In der am 1. d. M. stattgefundenen Konferenz der Pfarrer des Landes [Liechtensteinisches Priesterkapitel] wurde Klage geführt wegen der überhandnehmenden Genusssucht und dem daraus hervorgehenden sittlichen Verfall besonders unserer heranwachsenden Jugend beiderlei Geschlechtes und wurde der Unterzeichnete beauftragt, im Namen aller Seelsorger des Lands an die hohe Regierung die dringende Bitte zu richten, diesem Übel auch ihrerseits nach Möglichkeit steuern und den Seelsorgern hierin an die Hand gehen zu wollen.

Ganz besonders wurde Klage geführt über die bis in die Nacht hinein dauernden öffentlichen Belustigungen, Trinkgelagen, Tanzunterhaltungen, Theatern u. dgl., wodurch nicht nur viel Geld verschwendet, sondern, was noch schlimmer ist, die Jugend dem sittlichen Verderben entgegen geführt wird.

Es wird daher an die hohe Regierung die dringende Bitte gerichtet, mit der Lizenz für solche sittenverderbende, bis in die Nacht hinein dauernde Unterhaltungen sparsamer zu sein, die Polizeistunden strenger überwachen zu lassen und Übertreter der öffentlichen Ordnung strenge zu bestrafen. Wie weit die Roheit unter unserer Jugend gediehen ist, beleuchtet grell der Vorfall, der sich am Montag d. 31. morgens 3 Uhr vor dem Gasthaus z. Adler in Vaduz ereignet hat, wo die abreisenden Gutenberger Schwestern [2] in gröbster Weise belästigt worden sind. Solche Exzesse machen Schule, wen sie nicht exemplarisch bestraft werden.
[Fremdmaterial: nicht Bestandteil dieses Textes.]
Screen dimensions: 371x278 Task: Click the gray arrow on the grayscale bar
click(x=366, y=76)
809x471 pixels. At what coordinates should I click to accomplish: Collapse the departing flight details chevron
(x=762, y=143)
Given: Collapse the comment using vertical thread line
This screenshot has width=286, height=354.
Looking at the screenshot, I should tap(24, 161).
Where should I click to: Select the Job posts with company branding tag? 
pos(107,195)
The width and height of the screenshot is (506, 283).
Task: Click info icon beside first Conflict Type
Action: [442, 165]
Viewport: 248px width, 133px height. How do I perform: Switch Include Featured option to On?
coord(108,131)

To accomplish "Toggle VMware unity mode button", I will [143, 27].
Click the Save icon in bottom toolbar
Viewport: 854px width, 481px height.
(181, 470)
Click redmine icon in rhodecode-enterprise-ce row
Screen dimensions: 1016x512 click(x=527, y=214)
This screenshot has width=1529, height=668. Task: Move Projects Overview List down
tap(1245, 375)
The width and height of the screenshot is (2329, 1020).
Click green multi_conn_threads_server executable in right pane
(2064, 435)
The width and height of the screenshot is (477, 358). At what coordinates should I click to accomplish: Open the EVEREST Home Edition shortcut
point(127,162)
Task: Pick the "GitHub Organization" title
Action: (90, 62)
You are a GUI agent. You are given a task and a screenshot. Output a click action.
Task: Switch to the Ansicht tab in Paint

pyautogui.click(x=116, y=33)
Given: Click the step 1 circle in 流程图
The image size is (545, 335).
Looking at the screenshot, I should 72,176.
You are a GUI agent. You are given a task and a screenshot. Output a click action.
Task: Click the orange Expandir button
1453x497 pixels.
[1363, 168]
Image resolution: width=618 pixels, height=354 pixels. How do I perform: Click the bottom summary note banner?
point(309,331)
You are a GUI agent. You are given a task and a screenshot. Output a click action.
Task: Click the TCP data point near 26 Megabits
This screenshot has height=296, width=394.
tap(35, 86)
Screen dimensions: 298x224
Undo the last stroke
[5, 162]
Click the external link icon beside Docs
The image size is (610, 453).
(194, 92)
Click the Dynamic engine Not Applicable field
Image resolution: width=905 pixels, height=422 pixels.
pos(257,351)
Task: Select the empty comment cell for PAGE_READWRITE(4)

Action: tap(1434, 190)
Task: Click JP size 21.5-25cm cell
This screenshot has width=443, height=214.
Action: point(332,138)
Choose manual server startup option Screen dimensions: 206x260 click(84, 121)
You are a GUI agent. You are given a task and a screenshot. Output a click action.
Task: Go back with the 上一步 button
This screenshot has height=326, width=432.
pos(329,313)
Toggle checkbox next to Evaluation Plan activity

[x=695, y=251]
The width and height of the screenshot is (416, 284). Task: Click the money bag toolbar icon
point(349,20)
Es unterliegt auch keinem Zweifel, dass das, was die Genusssucht nährt, auch die Zufriedenheit und die Bürgertugenden untergräbt.

Auch wird die hohe Regierung ersucht, der Frage nähe zu treten, ob die Kinovorstellungen nicht für Kinder verboten werden sollten, wie das in andern Ländern bereits geschehen ist. [3]  

Endlich haben die Herren Pfarrer auch den Wunsch, es möchte ihnen die Gratifikation für die Führung der Civilstandsbücher statt in 120 Kronen [4] in ebensovielen Franken gegeben werden, [5] solange die Krone so entwertet ist.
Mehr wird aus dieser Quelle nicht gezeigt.